En 1922, l'antoinisme est reconnu comme établissement d'utilité publique par le ministre belge de la Justice de l'époque. On se demande toujours comment ce fut possible, après ses démêlés judiciaires... Faut-il en considérer que son don de guérison était bien réel ? Deux temples existent à Liège (rue Hors-Château et quai des Ardennes), mais on en dénombre plus de vingt dans la province même si certains ferment, faute de fidèles. L'antoinisme semble effectivement être en nette régression, même s'il est toujours présent.
[Illustration : Maison d'Antoine le Guérisseur. Fin du XIXe siècle. Les « clients » affluent chez Antoine. / L'enterrement de Louis Antoine en 1912. La foule des grands jours !]
Que faut-il en penser ? Dans le domaine des religions, chacun a le droit de penser ce qu'il veut. C'est ce que l'on appelle la liberté de pensée. Cependant, il faut se méfier des sectes, ces groupements qui se font passer pour une Eglise, mais dont le but (caché) est d'endoctriner leurs membres (en faire des robots qui ne pensent plus par eux-mêmes) et (surtout !) d'enrichir les « chefs ». On peut se demander si, à certaines époques, des religions n'ont pas poursuivi le même but... Il faut également se méfier des guérisseurs, parfois beaucoup plus dangereux que les maladies qu'ils prétendent soigner.
L'antoinisme est-il une secte ? Beaucoup le pensent, les adeptes du père prétendent le contraire... Il faut cependant souligner que les autorités ne semblent pas lui reprocher de dérives sectaires (comme le sont l'intolérance vis-à-vis des autres religions, la suppression de l'esprit critique chez les fidèles et la propension à exiger d'eux d'énormes efforts financiers), ce qui classe plutôt le mouvement parmi les cultes, en tant que « religion postspirite » ou « culte guérisseur », bien qu'on puisse se demander comment les guérisons pourraient se poursuivre en l'absence du fondateur. Autre exemple de secte présente chez nous : les adeptes de Krishna. Il s'agit d'un mélange d'hindouisme (religion des Indes) et de diverses philosophies qui prônent notamment l'usage de drogues. Ceux qui entrent dans cette secte doivent couper les ponts avec le monde extérieur (parents, amis...) et tout donner au « mouvement ».

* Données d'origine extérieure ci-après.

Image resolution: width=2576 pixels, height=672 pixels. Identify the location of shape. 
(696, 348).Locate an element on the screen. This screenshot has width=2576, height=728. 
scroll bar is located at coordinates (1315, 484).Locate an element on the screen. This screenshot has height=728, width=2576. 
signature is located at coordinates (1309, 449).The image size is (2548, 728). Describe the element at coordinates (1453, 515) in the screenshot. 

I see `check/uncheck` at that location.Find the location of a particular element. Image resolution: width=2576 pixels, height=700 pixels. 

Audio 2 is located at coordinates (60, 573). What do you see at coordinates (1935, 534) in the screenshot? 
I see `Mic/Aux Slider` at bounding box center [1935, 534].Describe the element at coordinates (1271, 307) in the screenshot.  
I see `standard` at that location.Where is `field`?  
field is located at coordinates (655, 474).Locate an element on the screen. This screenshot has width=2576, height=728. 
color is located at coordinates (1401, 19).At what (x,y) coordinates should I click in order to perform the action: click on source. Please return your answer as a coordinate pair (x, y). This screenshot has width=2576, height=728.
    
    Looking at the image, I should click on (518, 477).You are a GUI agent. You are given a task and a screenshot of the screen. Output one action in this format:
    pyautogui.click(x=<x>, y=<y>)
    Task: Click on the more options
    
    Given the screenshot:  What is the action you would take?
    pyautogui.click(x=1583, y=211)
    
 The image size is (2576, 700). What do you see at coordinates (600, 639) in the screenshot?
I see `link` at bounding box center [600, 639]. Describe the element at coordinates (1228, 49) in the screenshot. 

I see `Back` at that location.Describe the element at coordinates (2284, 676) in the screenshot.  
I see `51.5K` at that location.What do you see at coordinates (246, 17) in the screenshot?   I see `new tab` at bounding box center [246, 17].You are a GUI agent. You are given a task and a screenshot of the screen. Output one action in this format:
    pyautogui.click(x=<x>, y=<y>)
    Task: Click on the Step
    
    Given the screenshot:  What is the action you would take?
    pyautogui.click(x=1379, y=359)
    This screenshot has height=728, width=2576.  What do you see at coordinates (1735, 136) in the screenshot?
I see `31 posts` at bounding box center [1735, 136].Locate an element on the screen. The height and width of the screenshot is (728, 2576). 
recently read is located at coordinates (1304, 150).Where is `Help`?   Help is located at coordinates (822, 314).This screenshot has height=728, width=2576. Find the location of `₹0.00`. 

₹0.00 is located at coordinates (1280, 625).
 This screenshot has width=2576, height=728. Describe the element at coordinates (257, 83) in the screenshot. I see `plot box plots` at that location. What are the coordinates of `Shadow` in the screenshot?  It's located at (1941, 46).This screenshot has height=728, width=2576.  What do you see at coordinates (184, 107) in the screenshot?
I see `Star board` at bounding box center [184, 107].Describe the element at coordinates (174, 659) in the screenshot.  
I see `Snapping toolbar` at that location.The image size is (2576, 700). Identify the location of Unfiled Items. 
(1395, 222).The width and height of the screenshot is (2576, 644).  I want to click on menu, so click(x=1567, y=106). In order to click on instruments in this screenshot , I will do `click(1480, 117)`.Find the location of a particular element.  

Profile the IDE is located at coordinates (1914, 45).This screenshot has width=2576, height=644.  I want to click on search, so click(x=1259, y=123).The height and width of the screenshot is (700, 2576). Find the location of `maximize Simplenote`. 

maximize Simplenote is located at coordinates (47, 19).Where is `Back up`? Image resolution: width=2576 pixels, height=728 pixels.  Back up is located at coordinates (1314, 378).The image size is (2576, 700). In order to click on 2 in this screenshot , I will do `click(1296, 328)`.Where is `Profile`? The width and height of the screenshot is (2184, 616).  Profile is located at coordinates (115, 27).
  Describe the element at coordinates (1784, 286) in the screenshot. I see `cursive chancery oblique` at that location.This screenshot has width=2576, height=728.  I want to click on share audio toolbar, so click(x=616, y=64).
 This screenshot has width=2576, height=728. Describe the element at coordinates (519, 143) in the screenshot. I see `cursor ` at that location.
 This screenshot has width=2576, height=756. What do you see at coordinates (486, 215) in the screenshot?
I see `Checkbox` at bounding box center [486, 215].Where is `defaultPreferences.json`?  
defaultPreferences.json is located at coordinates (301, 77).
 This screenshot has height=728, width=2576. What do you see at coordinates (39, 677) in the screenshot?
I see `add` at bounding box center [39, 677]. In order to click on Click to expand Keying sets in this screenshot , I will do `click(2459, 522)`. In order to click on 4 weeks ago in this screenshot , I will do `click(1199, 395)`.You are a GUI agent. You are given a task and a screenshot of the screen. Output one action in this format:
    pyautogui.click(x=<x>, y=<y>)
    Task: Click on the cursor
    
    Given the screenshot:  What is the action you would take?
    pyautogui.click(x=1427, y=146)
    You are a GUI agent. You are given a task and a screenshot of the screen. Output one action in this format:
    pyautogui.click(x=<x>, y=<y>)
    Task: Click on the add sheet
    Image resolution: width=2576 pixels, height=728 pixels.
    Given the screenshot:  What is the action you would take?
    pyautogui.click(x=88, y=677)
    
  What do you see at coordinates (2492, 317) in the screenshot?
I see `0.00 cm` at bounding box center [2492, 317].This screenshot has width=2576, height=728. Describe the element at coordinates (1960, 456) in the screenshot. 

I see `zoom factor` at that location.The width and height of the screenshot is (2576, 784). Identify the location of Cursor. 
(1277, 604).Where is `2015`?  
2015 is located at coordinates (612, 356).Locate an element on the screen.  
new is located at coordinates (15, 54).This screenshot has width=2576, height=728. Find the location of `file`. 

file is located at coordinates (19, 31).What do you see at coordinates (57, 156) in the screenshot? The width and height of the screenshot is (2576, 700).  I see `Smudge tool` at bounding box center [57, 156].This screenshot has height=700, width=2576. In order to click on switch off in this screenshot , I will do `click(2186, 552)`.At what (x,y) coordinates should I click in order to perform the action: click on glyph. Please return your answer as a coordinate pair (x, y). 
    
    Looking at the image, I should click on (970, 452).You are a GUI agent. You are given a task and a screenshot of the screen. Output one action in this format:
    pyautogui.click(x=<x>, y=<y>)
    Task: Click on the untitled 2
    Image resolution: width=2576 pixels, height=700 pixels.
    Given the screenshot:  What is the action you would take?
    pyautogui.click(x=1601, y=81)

Et attention : une fois entré dans une secte, il est très difficile d'en sortir.
Un autre mouvement sectaire très puissant chez nous et dans le monde est constitué par les témoins de Jéhovah. Cette secte utilise des moyens modernes performants pour recruter de nouveaux membres. Les témoins de Jéhovah professent des théories en totale opposition avec la science, mais parviennent à convaincre de nombreuses personnes peu instruites et fort influençables. Véritable organisation mondiale, les témoins de Jéhovah gèrent des fortunes énormes ! Ils sont donc très puissants, surtout aux États-Unis.
[Illustration : Après le décès de son mari, c'est son épouse, la mère Antoine, qui prend le relais et développe le culte autour de la personne de son époux.]